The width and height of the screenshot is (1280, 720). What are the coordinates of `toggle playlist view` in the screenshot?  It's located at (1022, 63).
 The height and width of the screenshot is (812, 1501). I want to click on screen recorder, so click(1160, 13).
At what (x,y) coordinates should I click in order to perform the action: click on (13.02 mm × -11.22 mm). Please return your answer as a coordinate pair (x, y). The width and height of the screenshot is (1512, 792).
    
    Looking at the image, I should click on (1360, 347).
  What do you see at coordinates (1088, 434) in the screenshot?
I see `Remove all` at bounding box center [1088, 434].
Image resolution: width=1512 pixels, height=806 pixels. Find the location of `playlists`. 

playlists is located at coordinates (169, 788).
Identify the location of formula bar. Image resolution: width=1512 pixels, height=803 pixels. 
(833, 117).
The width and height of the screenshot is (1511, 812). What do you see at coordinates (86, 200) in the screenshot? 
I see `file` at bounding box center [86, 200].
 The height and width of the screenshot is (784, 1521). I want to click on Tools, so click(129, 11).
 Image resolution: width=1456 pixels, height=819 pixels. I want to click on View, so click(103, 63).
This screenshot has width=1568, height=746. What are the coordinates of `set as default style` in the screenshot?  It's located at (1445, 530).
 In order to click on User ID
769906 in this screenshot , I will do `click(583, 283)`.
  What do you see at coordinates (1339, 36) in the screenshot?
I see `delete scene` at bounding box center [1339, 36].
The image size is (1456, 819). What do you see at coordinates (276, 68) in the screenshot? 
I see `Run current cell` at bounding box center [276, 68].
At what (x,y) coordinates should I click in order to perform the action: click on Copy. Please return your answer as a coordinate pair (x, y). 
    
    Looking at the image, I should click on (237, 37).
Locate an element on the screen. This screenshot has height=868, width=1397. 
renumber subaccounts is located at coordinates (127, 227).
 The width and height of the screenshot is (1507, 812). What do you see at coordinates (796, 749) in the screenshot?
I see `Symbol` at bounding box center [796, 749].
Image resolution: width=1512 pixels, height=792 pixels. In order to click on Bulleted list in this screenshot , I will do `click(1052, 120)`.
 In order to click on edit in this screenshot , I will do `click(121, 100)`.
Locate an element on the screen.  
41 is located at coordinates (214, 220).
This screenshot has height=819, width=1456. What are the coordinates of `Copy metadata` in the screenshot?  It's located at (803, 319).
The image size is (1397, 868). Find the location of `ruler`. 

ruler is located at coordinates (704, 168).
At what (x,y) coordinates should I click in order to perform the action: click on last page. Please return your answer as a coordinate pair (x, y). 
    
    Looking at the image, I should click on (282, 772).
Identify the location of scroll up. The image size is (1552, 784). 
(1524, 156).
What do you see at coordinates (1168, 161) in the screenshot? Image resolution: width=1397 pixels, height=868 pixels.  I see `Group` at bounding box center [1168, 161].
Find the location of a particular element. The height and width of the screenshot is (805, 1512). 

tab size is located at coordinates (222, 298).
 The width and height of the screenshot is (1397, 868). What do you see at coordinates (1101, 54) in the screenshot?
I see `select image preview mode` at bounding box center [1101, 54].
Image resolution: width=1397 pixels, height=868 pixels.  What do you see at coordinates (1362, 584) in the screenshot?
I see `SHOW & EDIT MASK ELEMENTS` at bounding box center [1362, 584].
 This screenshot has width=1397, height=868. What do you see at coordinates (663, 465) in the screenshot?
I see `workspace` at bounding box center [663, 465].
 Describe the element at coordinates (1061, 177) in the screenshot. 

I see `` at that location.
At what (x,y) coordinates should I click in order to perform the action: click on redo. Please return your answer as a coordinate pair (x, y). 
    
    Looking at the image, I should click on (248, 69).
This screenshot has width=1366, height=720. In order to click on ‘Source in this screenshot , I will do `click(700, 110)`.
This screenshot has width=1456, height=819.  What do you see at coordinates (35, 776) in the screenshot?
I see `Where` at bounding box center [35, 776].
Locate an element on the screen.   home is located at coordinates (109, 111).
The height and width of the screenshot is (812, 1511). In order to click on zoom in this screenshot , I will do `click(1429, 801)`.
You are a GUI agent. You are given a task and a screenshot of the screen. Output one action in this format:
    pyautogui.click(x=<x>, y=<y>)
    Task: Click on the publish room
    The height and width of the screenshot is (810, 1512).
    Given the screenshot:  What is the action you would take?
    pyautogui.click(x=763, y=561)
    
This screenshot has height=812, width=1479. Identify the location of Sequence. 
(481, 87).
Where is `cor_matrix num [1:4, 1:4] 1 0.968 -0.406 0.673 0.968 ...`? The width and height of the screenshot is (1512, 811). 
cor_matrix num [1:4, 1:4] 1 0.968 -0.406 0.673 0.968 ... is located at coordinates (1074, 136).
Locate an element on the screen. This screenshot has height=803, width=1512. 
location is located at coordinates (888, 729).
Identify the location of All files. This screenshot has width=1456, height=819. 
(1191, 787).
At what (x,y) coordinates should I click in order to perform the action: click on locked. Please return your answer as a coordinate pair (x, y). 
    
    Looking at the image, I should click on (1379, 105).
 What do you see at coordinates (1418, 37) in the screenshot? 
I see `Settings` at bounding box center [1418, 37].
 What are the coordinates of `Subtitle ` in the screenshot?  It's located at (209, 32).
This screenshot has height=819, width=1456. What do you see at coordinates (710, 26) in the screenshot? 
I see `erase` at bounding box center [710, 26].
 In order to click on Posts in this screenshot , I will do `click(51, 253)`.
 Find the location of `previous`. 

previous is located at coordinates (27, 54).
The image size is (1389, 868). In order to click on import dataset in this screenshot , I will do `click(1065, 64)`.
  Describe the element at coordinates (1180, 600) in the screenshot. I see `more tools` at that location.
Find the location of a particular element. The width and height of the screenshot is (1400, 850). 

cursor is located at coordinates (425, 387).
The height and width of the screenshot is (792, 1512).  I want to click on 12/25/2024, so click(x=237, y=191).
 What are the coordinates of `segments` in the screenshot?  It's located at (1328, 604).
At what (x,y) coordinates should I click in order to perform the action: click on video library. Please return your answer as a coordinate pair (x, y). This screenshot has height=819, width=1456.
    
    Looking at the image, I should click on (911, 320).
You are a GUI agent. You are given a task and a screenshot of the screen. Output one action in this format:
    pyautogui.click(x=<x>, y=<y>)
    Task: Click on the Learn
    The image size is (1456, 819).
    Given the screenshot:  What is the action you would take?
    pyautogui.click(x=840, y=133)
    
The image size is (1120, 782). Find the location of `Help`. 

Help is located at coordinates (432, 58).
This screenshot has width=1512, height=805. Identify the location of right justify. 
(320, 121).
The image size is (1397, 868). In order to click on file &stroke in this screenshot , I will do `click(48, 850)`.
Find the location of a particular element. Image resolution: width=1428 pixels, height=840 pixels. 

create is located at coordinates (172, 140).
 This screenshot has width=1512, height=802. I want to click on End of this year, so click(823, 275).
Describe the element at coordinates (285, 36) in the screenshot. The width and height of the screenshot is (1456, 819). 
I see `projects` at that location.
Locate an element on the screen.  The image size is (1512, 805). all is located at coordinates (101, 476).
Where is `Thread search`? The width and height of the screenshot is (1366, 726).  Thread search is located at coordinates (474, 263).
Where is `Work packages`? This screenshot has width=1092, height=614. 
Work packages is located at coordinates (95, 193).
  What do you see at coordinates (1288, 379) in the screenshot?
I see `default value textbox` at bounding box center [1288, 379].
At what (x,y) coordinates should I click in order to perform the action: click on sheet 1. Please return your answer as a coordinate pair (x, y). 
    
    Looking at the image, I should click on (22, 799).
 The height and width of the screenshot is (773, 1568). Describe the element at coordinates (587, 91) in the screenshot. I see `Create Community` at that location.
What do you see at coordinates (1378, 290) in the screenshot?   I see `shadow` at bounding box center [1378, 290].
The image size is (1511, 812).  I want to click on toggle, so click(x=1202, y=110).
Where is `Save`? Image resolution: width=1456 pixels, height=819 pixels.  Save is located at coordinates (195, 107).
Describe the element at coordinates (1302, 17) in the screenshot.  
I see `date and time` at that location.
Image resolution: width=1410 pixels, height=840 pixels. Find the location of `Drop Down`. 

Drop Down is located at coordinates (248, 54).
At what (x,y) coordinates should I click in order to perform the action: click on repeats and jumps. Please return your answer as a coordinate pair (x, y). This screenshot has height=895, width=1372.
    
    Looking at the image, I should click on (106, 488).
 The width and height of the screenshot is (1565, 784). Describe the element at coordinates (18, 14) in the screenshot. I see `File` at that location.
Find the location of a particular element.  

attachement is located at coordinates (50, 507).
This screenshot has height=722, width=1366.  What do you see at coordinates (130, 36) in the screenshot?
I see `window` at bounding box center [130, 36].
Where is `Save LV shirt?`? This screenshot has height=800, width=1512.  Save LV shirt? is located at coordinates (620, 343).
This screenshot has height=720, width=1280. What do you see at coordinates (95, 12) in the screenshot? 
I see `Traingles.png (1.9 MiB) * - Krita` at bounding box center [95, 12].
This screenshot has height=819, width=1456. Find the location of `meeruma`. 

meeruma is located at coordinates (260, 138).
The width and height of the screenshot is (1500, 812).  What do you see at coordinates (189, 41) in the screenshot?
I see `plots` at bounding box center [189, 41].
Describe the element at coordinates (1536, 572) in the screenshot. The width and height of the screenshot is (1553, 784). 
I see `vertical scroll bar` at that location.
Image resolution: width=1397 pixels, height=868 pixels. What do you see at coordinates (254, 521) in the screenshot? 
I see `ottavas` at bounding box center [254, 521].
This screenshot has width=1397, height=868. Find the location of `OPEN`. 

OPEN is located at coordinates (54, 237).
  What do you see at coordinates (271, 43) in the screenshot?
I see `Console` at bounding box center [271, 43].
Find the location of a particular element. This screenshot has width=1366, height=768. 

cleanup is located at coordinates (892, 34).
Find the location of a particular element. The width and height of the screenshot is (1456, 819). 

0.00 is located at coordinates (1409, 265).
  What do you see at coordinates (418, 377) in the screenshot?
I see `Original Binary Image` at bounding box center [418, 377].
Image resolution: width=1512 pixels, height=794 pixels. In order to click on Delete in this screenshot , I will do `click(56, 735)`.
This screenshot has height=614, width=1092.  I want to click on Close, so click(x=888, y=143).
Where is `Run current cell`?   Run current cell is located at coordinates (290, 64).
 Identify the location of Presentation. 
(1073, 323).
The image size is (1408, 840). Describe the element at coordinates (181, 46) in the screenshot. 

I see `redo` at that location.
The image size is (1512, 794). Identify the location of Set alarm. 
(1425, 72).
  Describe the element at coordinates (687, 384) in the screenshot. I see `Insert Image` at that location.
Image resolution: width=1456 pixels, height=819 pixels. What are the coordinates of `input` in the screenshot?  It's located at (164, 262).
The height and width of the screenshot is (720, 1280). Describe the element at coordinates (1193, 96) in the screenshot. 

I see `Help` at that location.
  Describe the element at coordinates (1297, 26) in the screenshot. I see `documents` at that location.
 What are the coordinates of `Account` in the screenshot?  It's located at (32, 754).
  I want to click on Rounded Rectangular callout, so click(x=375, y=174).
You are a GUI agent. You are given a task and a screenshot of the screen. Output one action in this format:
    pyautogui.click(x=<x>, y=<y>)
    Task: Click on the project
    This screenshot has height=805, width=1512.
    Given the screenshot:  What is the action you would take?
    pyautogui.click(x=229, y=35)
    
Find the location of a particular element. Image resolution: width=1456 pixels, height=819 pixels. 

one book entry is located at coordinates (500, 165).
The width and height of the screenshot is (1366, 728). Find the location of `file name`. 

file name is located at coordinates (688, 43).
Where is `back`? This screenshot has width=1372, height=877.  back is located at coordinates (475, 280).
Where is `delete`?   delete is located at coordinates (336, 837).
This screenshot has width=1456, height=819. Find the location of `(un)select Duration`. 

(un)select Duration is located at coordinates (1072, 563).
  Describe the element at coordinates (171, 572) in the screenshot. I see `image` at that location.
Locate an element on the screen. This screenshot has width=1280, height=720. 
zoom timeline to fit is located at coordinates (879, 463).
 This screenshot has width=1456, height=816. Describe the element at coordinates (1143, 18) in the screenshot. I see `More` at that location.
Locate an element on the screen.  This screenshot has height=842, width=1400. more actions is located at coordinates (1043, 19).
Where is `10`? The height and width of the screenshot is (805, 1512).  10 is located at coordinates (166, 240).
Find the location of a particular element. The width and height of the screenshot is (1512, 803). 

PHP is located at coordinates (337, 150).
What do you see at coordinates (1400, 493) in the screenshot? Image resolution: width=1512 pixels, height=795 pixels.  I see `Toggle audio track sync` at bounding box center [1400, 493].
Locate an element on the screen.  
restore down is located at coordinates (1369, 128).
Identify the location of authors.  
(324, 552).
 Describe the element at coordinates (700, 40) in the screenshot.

_ _ _ _

Convert the lines of the records above, from the line containing "The image size is (1512, 794)." through the line containing "This screenshot has width=1456, height=816.", both included, into a JSON list of strings with one string per line and blank lines omitted.

Solution to this problem:
[
  "The image size is (1512, 794). Identify the location of Set alarm. ",
  "(1425, 72).",
  "  Describe the element at coordinates (687, 384) in the screenshot. I see `Insert Image` at that location.",
  "Image resolution: width=1456 pixels, height=819 pixels. What are the coordinates of `input` in the screenshot?  It's located at (164, 262).",
  "The height and width of the screenshot is (720, 1280). Describe the element at coordinates (1193, 96) in the screenshot. ",
  "I see `Help` at that location.",
  "  Describe the element at coordinates (1297, 26) in the screenshot. I see `documents` at that location.",
  " What are the coordinates of `Account` in the screenshot?  It's located at (32, 754).",
  "  I want to click on Rounded Rectangular callout, so click(x=375, y=174).",
  "You are a GUI agent. You are given a task and a screenshot of the screen. Output one action in this format:",
  "    pyautogui.click(x=<x>, y=<y>)",
  "    Task: Click on the project",
  "    This screenshot has height=805, width=1512.",
  "    Given the screenshot:  What is the action you would take?",
  "    pyautogui.click(x=229, y=35)",
  "Find the location of a particular element. Image resolution: width=1456 pixels, height=819 pixels. ",
  "one book entry is located at coordinates (500, 165).",
  "The width and height of the screenshot is (1366, 728). Find the location of `file name`. ",
  "file name is located at coordinates (688, 43).",
  "Where is `back`? This screenshot has width=1372, height=877.  back is located at coordinates (475, 280).",
  "Where is `delete`?   delete is located at coordinates (336, 837).",
  "This screenshot has width=1456, height=819. Find the location of `(un)select Duration`. ",
  "(un)select Duration is located at coordinates (1072, 563).",
  "  Describe the element at coordinates (171, 572) in the screenshot. I see `image` at that location.",
  "Locate an element on the screen. This screenshot has width=1280, height=720. ",
  "zoom timeline to fit is located at coordinates (879, 463).",
  " This screenshot has width=1456, height=816. Describe the element at coordinates (1143, 18) in the screenshot. I see `More` at that location."
]